Data validation, profiling, quality check using EM

ashish_jain · July 10, 2024, 8:16pm

Hi there,

I would like to know that besides creating our own logic using expressions and formulas and selecting options in the context menu of each action, is there an easier way to do the below data quality checks in EM

data profiling (which can be stored as a result or can be used downstream in the flow)
data structure check for incoming files (like the number of columns remaining same and same data type)
data integrity (like if any input file is empty which happens in automatic downloaded files from other systems)

For the context, we already created a very complex flow for the above for data from one system while integrating. But because of the effort and complexity, we would like to know if these can be done in a repetitive way by just configuring the rules for each system in EM and use it like plug-n-play.

We are open to consider if there such another software which can compliment EM by first doing the Data quality check and then using EM process the data.

Please provide your experience and thoughts about this.

Thank you!

Regards,
Ashish

dgudkov · July 10, 2024, 10:28pm

Hi Ashish,

You're bringing up an interesting topic. As I understand, the main challenge is re-use and composability - i.e. to be able to chain pre-designed data quality checks and produce a summary of all checks. Is that correct? Or you're for the ability to easier perform specific checks?

ashish_jain · July 11, 2024, 1:37am

Hi Dmitry,

Yes, I am looking for the reusable option which can be configured for each data source.

But to begin with, any of the options is good.

Thank you!

dgudkov · July 11, 2024, 6:48pm

We can add a new action, "Call with another table" that should simplify applying re-usable data quality checks. The action would call another (re-usable) project and pass another table to it. The project does whatever data quality check you design and returns a list of errors in whatever format you prefer.

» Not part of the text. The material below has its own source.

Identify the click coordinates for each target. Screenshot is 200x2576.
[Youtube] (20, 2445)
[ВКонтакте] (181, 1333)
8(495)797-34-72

You will be able to put several actions "Call with another table" in a row, where each call does a different data quality check. Each "Call with another table" action will append its result to the result of the previous action, thus building up a list of errors returned by each check. In the end, you will either have a list of errors, or an empty list and will be able to decide what to do with it next. Basically, you take a table, and pass it through a pipeline of checks, and collect the results into one table.

Something like in the sketch below:

With this action, it should be possible to re-use data validation logic and build data quality check pipelines.

How does it sound to you?

jcaseyadams · July 15, 2024, 5:35pm

And maybe call data quality checks, business/data transformation rule checks, etc. from the catalog?

ashish_jain · July 15, 2024, 6:06pm

@dgudkov That sounds interesting. But it would be great to see some example in action if possible.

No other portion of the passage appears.